Monday, August 28, 2017

Racial content sweeps away ‘Gone With the Wind’ screening - Note for a discussion, "E Pluribus Unum? What Keeps the United States United."


AP, sfgate.com; thanks for the lead, AF.

image from article

MEMPHIS, Tenn. (AP) — A Tennessee theater has canceled a long-running screening of "Gone With the Wind" because of racially insensitive content in the classic 1939 film.

Officials at Memphis' Orpheum Theatre have announced that the film will not be shown during its summer movie series in 2018. Theater president Brett Batterson says in a statement that "the Orpheum cannot show a film that is insensitive to a large segment of its local population."

The film was shown at the Orpheum on Aug. 11. This is the 34th straight year it has screened at the theater.

"Gone With the Wind" tells the story of the daughter of a Georgia plantation owner during and after the Civil War.

Batterson tells the Memphis Commercial Appeal a "social media storm" played a role in the decision.


***
Seth Abramovitch, "Oscar's First Black Winner Accepted Her Honor in a Segregated 'No Blacks' Hotel in L.A.," hollywoodreporter.com (February 19, 2015)

It's been 75 years since Hattie McDaniel won for 'Gone With the Wind,' accepting her award at the Ambassador's Cocoanut Grove nightclub. Four husbands, a friendship with Clark Gable and 74 maid roles later, she died, her body refused by a segregated cemetery, her statuette now missing, but with her descendants devoted to her memory. 

This story first appeared in the Feb. 27 issue  [sic] of The Hollywood Reporter magazine.
On a February afternoon in 1940, Hattie McDaniel — then one of the biggest African-American movie stars in the world — marched into the Culver City offices of producer David O. Selznick and placed a stack of Gone With the Wind reviews on his desk. The Civil War epic, released two months earlier, had become an instant cultural sensation, and McDaniel's portrayal of Mammy — the head slave at Tara, the film's fictional Southern plantation — was being singled out by both white and African-American critics as extraordinary. The Los Angeles Times even praised her work as "worthy of Academy supporting awards." Selznick took the hint and submitted the 44-year-old for a nomination in the best supporting actress category, along with her co-star, Olivia de Havilland, contributing to the film's record-setting 13 noms.

The 12th Academy Awards were held at the famed Cocoanut Grove nightclub in The Ambassador Hotel.

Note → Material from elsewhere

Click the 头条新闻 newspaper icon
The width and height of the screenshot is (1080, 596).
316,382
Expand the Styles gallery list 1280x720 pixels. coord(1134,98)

McDaniel arrived in a rhinestone-studded turquoise gown with white gardenias in her hair. (Seventy years later in 2010, a blue-gown– and white-gardenia–clad Mo'Nique, one of 11 black actors to win Academy Awards since, was the only one to pay homage to McDaniel while accepting her best supporting actress Oscar for Lee DanielsPrecious.) McDaniel then was escorted, not to the Gone With the Wind table — where Selznick sat with de Havilland and his two Oscar-nominated leads, Vivien Leigh and Clark Gable — but to a small table set against a far wall, where she took a seat with her escort, F.P. Yober, and her white agent, William Meiklejohn. With the hotel's strict no-blacks policy, Selznick had to call in a special favor just to have McDaniel allowed into the building (it was officially integrated by 1959, when the Unruh Civil Rights Act outlawed racial discrimination in California).
“Every picture and every line, it belonged to Hattie. She knew she was supposed to be subservient, but she never delivered a subservient line,” says MaBel Collins (center), 77, partner of Edgar Goff, McDaniel’s grandnephew. McDaniel’s descendants were photographed Feb. 13 at The Culver Studios in Culver City, a few yards from Gone With the Wind producer David O. Selznick’s former offices and where most of the movie was filmed.
A list of winners had leaked before the show, so McDaniel's win came as no shock. Even so, when she was presented with the embossed plaque given to supporting winners at the time, the room was rife with emotion, wrote syndicated gossip columnist Louella Parsons: "You would have had the choke in your voice that all of us had." The daughter of two former slaves gave a gracious speech about her win: "I shall always hold it as a beacon for anything I may be able to do in the future. I sincerely hope that I shall always be a credit to my race and the motion picture industry."
But Hollywood's highest honor couldn't stave off the indignities that greeted McDaniel at every turn. White Hollywood pigeonholed her as the sassy Mammy archetype, with 74 confirmable domestic roles out of the IMDb list of 94 ("I'd rather play a maid than be a maid," was her go-to response). [JB emphasis]The NAACP disowned her for perpetuating negative stereotypes. Even after death, her Oscar, which she left to Howard University, was deemed valueless by appraisers and later went missing from the school — and has remained so for more than 40 years. Her final wish — to be buried in Hollywood Cemetery — was denied because of the color of her skin.
McDaniel's career was defined by contradictions, from performing in "whiteface" early on to accounts that her refusal to utter the N-word meant it never made it onscreen in Gone With the Wind. "We all grew up with this image of her, the Mammy character, kind of cringing," says Jill Watts, author of Hattie McDaniel: Black Ambition, White Hollywood. "But she saw herself in the old-fashioned sense as a 'race woman' — someone advancing the race." Adds Mo'Nique: "That woman had to endure questions from the white community and the black community. But she said, 'I'm an actress — and when you say, "Cut," I'm no longer that.' If anybody knew who this woman really was, they would say, 'Let me shut my mouth.'"
A staging for a 1939 Oscars newsreel had McDaniel standing by a table laden with awards; her best supporting actress plaque is up front.
•••
Said McDaniel in 1944 about her disappointing prospects following her Oscar win, "It was as if I had done something wrong." Selznick's first move had been to dispatch her on a live, movie-palace tour as Mammy, which played to half-filled houses. But he saw less and less use for his typecast star, and Warner Bros. eventually bought out her contract.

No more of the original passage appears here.